YOUR INSTRUCTIONS —
Render the items below as a numbered list, starting at the line that contains "The image size is (524, 543)." and ending at the final line of the items. Omit any blank lines.

(Source data)
"""
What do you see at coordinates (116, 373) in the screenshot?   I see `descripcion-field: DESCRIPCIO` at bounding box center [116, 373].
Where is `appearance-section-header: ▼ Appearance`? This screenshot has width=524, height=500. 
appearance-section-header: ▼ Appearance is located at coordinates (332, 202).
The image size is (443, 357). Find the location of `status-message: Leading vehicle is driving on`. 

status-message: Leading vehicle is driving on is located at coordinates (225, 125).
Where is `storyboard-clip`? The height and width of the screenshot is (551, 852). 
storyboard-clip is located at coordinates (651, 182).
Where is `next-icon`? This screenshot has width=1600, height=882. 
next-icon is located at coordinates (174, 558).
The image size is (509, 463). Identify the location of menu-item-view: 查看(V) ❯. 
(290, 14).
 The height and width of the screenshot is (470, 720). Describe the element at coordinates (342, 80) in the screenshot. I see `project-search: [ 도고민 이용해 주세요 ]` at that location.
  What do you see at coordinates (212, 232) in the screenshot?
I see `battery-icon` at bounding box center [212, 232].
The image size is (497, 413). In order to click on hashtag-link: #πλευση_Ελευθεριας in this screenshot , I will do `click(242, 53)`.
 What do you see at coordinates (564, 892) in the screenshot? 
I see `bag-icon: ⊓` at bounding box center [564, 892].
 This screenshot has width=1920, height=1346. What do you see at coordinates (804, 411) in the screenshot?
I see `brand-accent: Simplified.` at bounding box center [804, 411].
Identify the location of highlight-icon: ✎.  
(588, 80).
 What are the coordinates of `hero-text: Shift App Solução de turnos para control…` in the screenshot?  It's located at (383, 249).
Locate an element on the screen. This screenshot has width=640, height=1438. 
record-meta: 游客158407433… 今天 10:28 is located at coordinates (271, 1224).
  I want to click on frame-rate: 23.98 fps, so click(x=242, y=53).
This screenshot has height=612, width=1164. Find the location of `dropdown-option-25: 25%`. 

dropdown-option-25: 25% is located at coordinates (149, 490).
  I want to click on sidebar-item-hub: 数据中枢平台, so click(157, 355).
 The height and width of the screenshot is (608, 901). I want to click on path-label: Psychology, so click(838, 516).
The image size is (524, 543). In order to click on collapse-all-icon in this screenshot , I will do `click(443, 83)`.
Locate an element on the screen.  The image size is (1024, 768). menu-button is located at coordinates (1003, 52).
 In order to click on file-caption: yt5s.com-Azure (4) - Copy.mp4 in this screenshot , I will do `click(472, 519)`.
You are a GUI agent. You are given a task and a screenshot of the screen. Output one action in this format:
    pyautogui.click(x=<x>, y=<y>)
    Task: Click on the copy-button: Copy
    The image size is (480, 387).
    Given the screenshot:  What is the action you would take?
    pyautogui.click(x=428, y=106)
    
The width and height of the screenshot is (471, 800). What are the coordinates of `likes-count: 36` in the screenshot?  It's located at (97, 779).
"""
SOLVED EXERCISE —
1. The image size is (524, 543). In order to click on collapse-all-icon in this screenshot , I will do `click(443, 83)`.
2. Locate an element on the screen.  The image size is (1024, 768). menu-button is located at coordinates (1003, 52).
3.  In order to click on file-caption: yt5s.com-Azure (4) - Copy.mp4 in this screenshot , I will do `click(472, 519)`.
4. You are a GUI agent. You are given a task and a screenshot of the screen. Output one action in this format:
5.     pyautogui.click(x=<x>, y=<y>)
6.     Task: Click on the copy-button: Copy
7.     The image size is (480, 387).
8.     Given the screenshot:  What is the action you would take?
9.     pyautogui.click(x=428, y=106)
10. The width and height of the screenshot is (471, 800). What are the coordinates of `likes-count: 36` in the screenshot?  It's located at (97, 779).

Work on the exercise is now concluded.